All those who have perfect 20:20 vision, will ask whether we have a double free in hand when the string foobar goes out of scope. The answer is a big YES.

This can be explained by the following two snippets of code. The code is specific to Roguewave STL - the implementation of STL used in HP Itanium in my office.

#define private public     // to access all the private stuff
                           // of std::string
#include <iostream>
#include <string>

using namespace std;

struct ABCD {
  string internalString;
};

int main() {

  string foobar("foobar");

  ABCD* abcd1 = new ABCD;
  abcd1->internalString = foobar;

  ABCD* abcd2 = abcd1;

  delete abcd1;

  // access the internal reference count
  cout<<"abcd2's reference count is :"
      <<abcd2->internalString._C_pref()->__references()
      <<endl;

  delete abcd2;

  cout<<"foobar's reference count is :"
      <<foobar._C_pref()->__references()
      <<endl;
  // if foobar had gone out of scope here ,
  // we'd be having a double delete condition.

  string barfoo("foo");

  // As both foobar and barfoo will be pointing to the same thing
  // and as barfoo "captured" foobar's memory
  // both of the below reference counts will be 1
  cout<<"barfoo's reference count is :"
      <<barfoo._C_pref()->__references()
      <<endl;
  cout<<"foobar's reference count is :"
      <<foobar._C_pref()->__references()
      <<endl;

  cout<<foobar;

  // When either of foobar goes out of scope
  // it will cause a double delete.
}

The output is :

abcd2's reference count is : 1
foobar's reference count is : 0
barfoo's reference count is : 1
foobar's reference count is : 1
foo

Now, on destruction, the destructor of the basic_string template needs to decide whether to deallocate the memory or not. It decides this by evaluating the following code. Again, this is specific to Roguewave STL

 if( _C_pref()->__references() == 0 ||
     _C_pref()->__removeReference() == 0)

The second part of the or clause decrements the reference count and checks f it has reached 0 - this happens when we deleted abcd2. The first part happens when foobar is auto destroyed.

One size doesn’t fit all

When all explanations fail, only one prevails - Implementation Specific :). As with so many things which involve STL and C++, even the above problem is platform/implementation specific.

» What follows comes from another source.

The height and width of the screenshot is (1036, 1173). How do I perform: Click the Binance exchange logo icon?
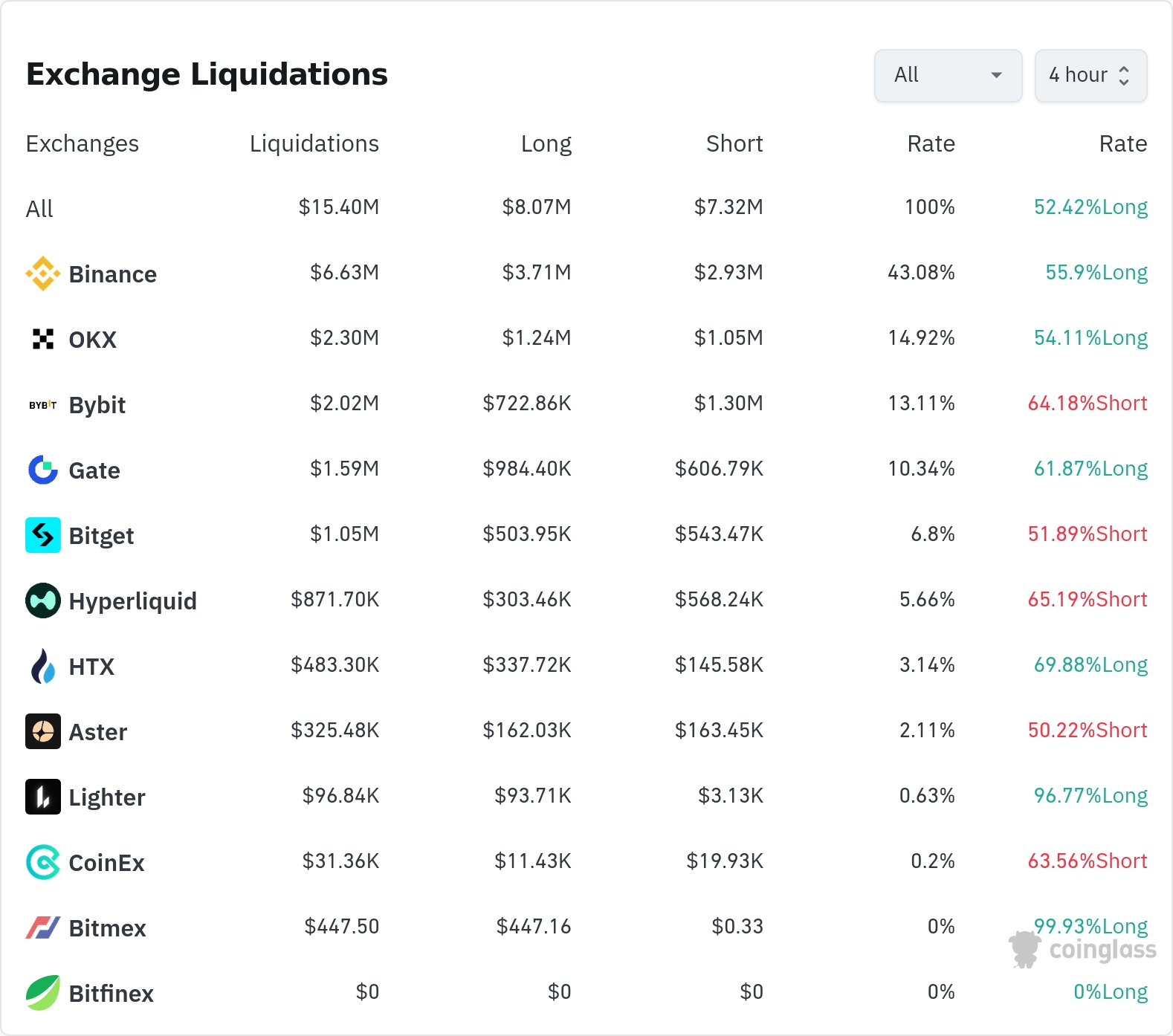pyautogui.click(x=43, y=273)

• When the same program runs on Linux it segfaults on the line delete abcd2.
• The program runs smoothly on AIX. The stl code was too cryptic for me to understand. It seemed that the problem should have occured in AIX too from what I understood from the stl code, but it didn’t happen. There can be two explanations to this. 1. Either I didn’t understand the code, which I’m almost sure of. or 2. The memory allocated for barfoo didn’t occupy the same as the one for foobar. I even tried to allocate 10000 strings just to check, but the problem failed to appear
• The scenario was reproduced in Solaris as the STL implementation used in Solaris is Roguewave STL too (in the machines I tried on). The same behaviour was not observed when I changed the implementation to stlport4 though. Yet to check why.
• When the program is compiled with -DRWSTD_NO_STRING_REF_COUNT i.e reference counting for strings is disabled in Itanium, everything works like a charm, as expected.

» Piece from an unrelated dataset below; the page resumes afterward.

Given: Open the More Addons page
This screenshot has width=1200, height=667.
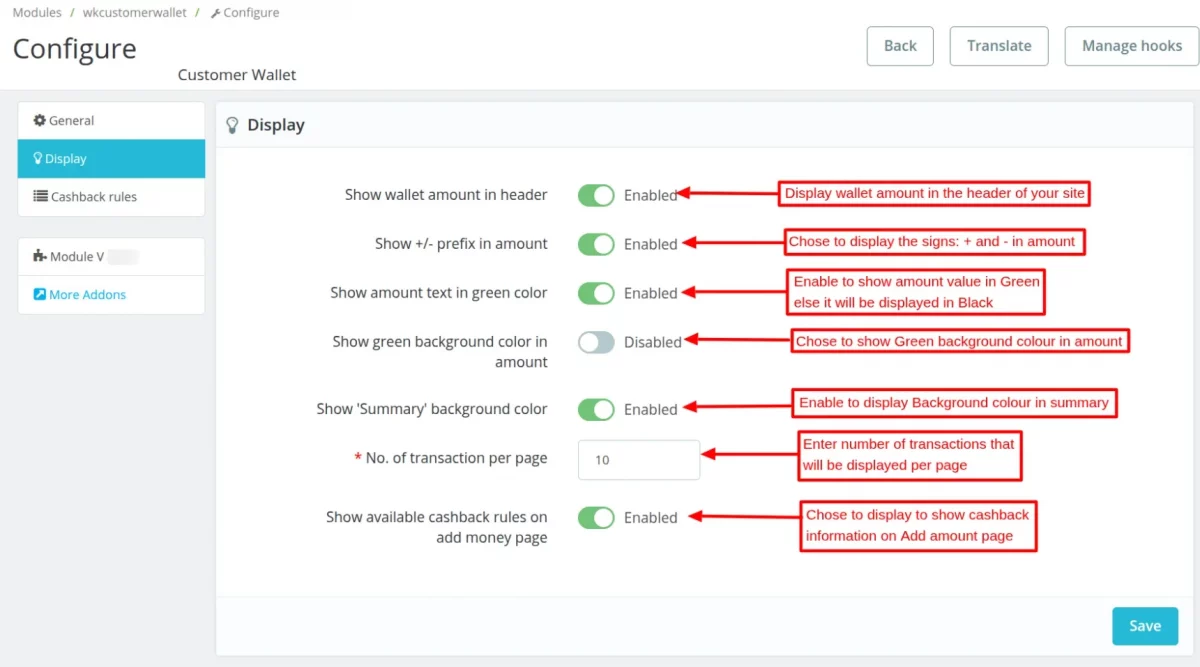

Memory related problems never fail to create enough drama to prevent documenting it. Every line in the program explained was atleast 10 call stacks away from each other in the actual code in which the problem happened. Once upon a time with C, only human errors seemed to cause tricky problems to solve. With C++, and more so with STL, the extra level of abstractions and automatic memory management baggage have added the ++ to the trickiness too, it seems.